Sponsored Talk: Production Django on Platform.sh: reaching operational maturity in days, not years

Oct 18 10:30 AM PDT :calendar: to 10:40 am

About This Talk

Delivering Django applications doesn’t just mean deployment. It means clearly defining a delivery lifecycle so that updates and upgrades are consistently tested and packaged, infrastructure is reliably provisioned, and deployed production code comes with a level of observability that makes responding to problems feasible. Throughout it all, it needs to be secure and increasingly compliant, with those same standards replicated for all of the apps important to your organization.

This real need can lead organizations to grow “platform teams”, or “Cloud Centers of Excellence” - an interdisciplinary group of people tasked with defining, creating and maintaining a high level of operational standards so complexity can be managed, drift is minimized, and so everything stays relatively stable as technologies deprecate and people off- and on-board.
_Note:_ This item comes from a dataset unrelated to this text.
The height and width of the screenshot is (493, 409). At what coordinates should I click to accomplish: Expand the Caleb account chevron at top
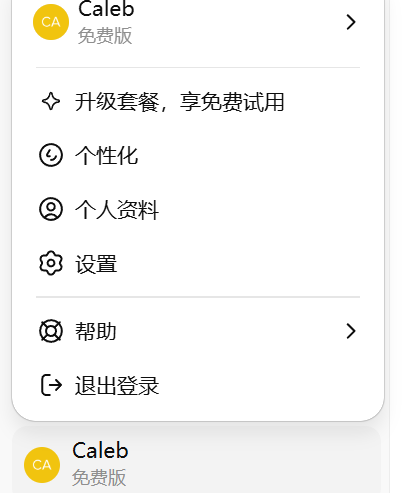(351, 22)
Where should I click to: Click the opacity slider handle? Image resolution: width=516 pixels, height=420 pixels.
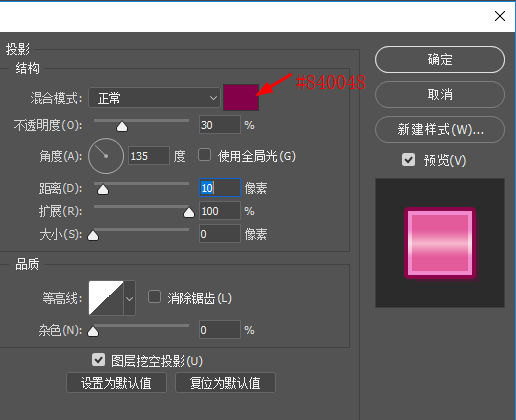click(x=122, y=126)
The thing is, implementing stability in-house is an expensive moving target - in time, money, and environmental impact. Deprecating tools and essential people with too many responsibilities leaving the organization will have you reinventing the wheel forever.
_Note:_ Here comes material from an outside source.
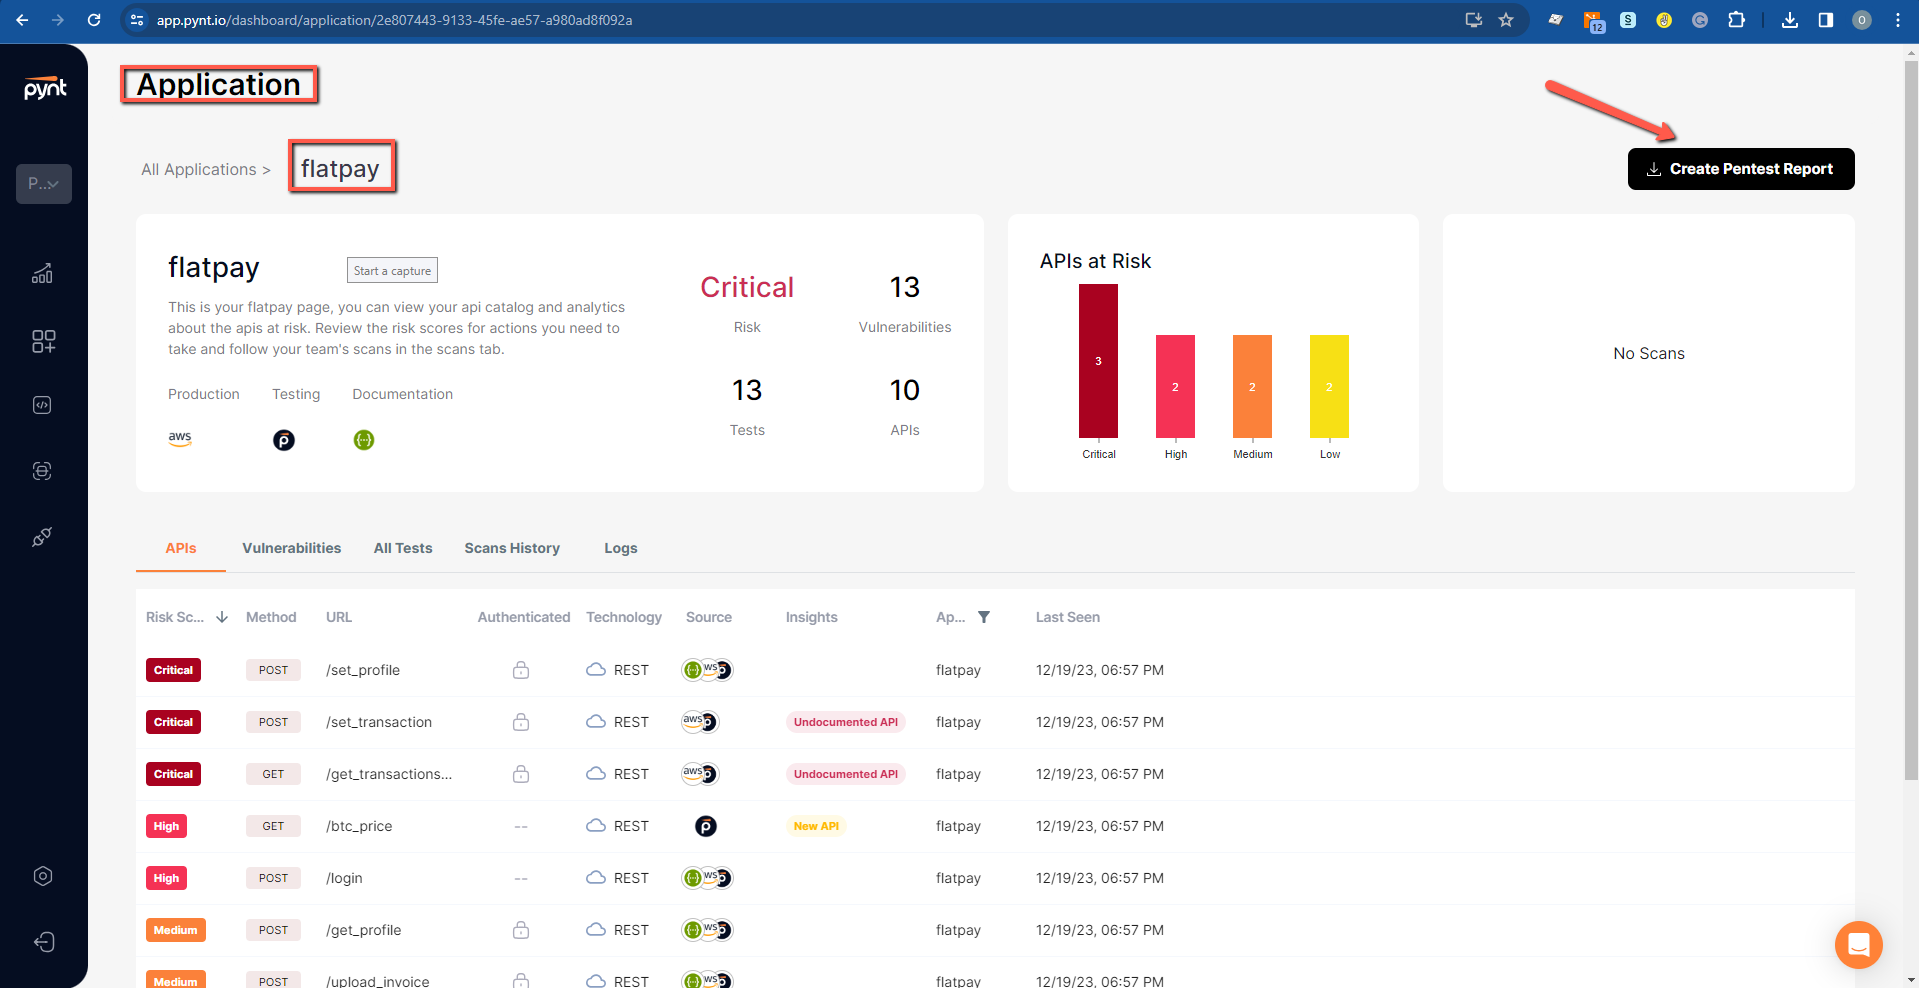Click the Critical bar in APIs at Risk chart
This screenshot has width=1919, height=988.
[x=1098, y=361]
In this session, I’ll show you how Platform.sh can allow your team to deploy updates and upgrades that are secure, compliant, stable, and consistently tested. We’ll explore ways that our tooling provides insights into your code’s performance, all while providing your teams with clearly defined lifecycles and guardrails that ensure standards are replicated for all your organization’s apps. And for far less money and time than trying to build it in-house.

Presenters

    Photo of Chad Carlson

    Chad Carlson

    Chad Carlson manages the Developer Relations team at Platform.sh. Chad spent a large portion of his professional career in academia, where he worked primarily in vision science laboratories using Python to study the human visual system: how we detect motion, how we understand natural image statistics, and its evolutionary origins. Today he can typically be found writing, cooking, or working on projects in Python, Node.js, Go, and whatever new language Platform.sh starts support for and wants another pair of eyes on.